The global number of deaths from the new coronavirus, which emerged in China less than a year ago and has spread around the world, exceeded one million on Sunday.
The pandemic has devastated the global economy, sparked geopolitical tensions and changed lives, from Indian slums and Brazil’s jungles to America’s largest city, New York.
World sports, live entertainment and international travel stalled as fans, audiences and tourists were forced to stay home and kept indoors by strict measures to contain the spread of the virus.
Drastic controls that closed half of humanity – more than four billion people – in some form by April initially slowed their pace, but cases have skyrocketed again since restrictions were relaxed.
On Sunday, 2230 GMT, the disease had claimed 1,000,009 victims out of 33,018,877 registered infections, using official sources, according to an AFP tally.
The United States has the highest death toll with more than 200,000 deaths, followed by Brazil, India, Mexico and the UK.
For the Italian truck driver Carlo Chiodi, his dismal numbers include his two parents, whom he claims to have lost within a few days.
“I find it hard to accept that I saw my father go out of the house and get into the ambulance and all I could say to him was goodbye,” said Chiodi, 50.
“I regret not saying ‘I love you’ and I regret not having hugged him. That still hurts me,” he told AFP.
With scientists still searching for a working vaccine, governments are once again forced into an uncomfortable balancing act: virus controls slow the spread of the disease, but are already harming volatile economies and businesses.
The IMF warned earlier this year that economic upheaval could cause “a crisis like no other” as global GDP collapses.
Europe, which was badly hit by the first wave, is now facing a renewed surge in cases. Paris, London and Madrid are all being forced to put in place controls for slow cases that threaten to overload hospitals.

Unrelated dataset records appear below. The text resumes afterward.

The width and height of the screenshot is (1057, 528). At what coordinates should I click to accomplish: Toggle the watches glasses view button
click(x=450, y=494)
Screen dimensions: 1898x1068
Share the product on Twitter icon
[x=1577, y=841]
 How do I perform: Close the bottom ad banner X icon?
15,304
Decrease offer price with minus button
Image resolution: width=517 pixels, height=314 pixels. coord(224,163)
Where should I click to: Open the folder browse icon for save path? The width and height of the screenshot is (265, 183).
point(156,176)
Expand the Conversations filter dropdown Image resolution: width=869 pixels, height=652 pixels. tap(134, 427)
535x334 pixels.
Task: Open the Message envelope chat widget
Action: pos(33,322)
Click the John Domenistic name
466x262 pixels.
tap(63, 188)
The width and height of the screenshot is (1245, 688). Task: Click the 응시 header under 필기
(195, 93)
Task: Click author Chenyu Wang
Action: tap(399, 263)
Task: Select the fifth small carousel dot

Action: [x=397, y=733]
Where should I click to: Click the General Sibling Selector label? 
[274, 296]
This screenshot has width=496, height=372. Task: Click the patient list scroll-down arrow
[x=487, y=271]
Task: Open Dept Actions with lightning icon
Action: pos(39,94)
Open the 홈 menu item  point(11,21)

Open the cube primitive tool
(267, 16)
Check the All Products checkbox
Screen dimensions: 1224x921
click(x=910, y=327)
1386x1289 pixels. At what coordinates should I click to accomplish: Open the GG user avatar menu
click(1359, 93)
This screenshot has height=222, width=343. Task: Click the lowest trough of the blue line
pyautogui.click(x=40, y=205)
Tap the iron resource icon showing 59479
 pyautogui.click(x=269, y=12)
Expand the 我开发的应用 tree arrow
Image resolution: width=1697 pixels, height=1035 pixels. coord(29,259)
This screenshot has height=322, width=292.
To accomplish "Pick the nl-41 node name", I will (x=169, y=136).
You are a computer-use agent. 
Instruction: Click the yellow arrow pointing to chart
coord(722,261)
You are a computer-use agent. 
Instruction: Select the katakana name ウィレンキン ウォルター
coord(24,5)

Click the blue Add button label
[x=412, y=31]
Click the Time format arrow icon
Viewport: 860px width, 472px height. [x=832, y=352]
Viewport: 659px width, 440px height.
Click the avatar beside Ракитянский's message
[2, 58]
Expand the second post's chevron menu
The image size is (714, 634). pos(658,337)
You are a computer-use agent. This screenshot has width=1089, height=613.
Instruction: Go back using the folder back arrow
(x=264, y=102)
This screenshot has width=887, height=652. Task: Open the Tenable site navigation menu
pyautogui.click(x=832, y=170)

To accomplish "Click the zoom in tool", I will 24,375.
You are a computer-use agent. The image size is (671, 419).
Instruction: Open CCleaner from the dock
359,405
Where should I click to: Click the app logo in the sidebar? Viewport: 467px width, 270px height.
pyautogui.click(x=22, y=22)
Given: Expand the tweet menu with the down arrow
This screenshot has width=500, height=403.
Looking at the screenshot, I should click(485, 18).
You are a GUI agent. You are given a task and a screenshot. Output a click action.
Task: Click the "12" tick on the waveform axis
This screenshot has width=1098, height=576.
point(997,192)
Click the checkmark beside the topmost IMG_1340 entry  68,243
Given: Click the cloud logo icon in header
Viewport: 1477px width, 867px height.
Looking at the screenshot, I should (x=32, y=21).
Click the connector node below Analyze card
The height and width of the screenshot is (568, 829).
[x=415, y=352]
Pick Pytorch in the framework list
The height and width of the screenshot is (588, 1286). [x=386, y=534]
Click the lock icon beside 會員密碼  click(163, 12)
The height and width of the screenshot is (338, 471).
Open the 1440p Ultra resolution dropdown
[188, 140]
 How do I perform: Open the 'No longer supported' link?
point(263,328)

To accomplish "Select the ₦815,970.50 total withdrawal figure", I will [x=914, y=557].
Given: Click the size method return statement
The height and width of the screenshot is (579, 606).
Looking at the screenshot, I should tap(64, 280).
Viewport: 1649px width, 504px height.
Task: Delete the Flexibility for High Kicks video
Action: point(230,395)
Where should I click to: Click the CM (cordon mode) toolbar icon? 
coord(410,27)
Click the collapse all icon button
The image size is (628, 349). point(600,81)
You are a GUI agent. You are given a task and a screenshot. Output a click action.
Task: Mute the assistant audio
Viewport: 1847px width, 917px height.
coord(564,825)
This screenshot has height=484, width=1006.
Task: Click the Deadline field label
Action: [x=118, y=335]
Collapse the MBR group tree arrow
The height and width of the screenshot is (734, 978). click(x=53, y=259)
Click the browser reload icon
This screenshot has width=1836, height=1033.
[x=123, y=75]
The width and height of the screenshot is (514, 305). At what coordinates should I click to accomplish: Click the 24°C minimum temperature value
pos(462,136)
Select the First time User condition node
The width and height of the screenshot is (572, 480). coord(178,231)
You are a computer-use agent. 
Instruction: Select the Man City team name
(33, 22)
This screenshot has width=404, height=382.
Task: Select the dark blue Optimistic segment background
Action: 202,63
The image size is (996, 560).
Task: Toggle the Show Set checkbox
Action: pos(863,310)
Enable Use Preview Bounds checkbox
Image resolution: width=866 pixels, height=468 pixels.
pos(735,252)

Masks and social distancing in shops, cafes and public transport are part of everyday life in many cities today.
There was record spike in cases in most regions in mid-September, and the World Health Organization warned that without further global collective action, the virus death toll could even double to two million.
“A million is a terrible number and we need to think about it before we think about a second million,” WHO Emergency Director Michael Ryan told reporters on Friday.
“Are we ready together to do whatever we can to avoid this number?
Wake up to Covid-19
The SARS-CoV-2 virus, which causes the disease known as Covid-19, first appeared in the central Chinese city of Wuhan, ground zero of the outbreak.
How it got there is still unclear, but scientists believe it came from bats and could be transmitted to humans via another mammal.
Wuhan was shut down in January when other countries looked in disbelief at China’s draconian controls, despite doing business as usual.
By March 11, the virus had appeared in over 100 countries and the World Health Organization (WHO) declared a pandemic and expressed concern about the “alarming inaction”.
Patrick Vogt, a family doctor in Mulhouse, a city that became the epicenter of the outbreak in France in March, said he realized the coronavirus was everywhere when doctors got sick and some died.
“We saw people in our practice who had really big breathing problems, young and not so young, who were exhausted,” he said. “We didn’t have any therapeutic solutions.”
The virus hasn’t spared the rich or famous this year either.
British Prime Minister Boris Johnson spent a week in hospital. Madonna tested positive after touring France, as did Tom Hanks and his wife, who recovered and returned to Los Angeles after being quarantined in Australia.
The Tokyo Olympics, Rio’s famous Carnival, and the Muslim pilgrimage to Mecca are among the major events postponed or disrupted by the pandemic. Premier League football has restarted, but with empty stadiums. The French Open tennis tournament limits its audience to 1,000 per day.
Israel is completely on lockdown again and Moscow’s vulnerable people have been ordered to stay at home.
As restrictions tighten, protests and anger mount as companies worry about their survival and individuals become frustrated with their jobs and families at another round of lockdowns.
Anti-lockdown protesters and police officers clashed in central London on Saturday as officials dispersed the thousands at a demonstration.
“This is the last straw – we’ve gotten back on our feet,” said Patrick Labourrasse, a restaurant owner in Aix-en-Provence, a French town near Marseille that is once again forced to close bars and restaurants.
However, along with the turbulence, there is some hope.
The IMF says the economic outlook looks better now than it did in June, although it remains “very challenging”.
It is crucial that nine vaccine candidates are in final phase clinical trials. Some hope some will be rolled out over the next year, although questions still remain about how and when they will be distributed around the world.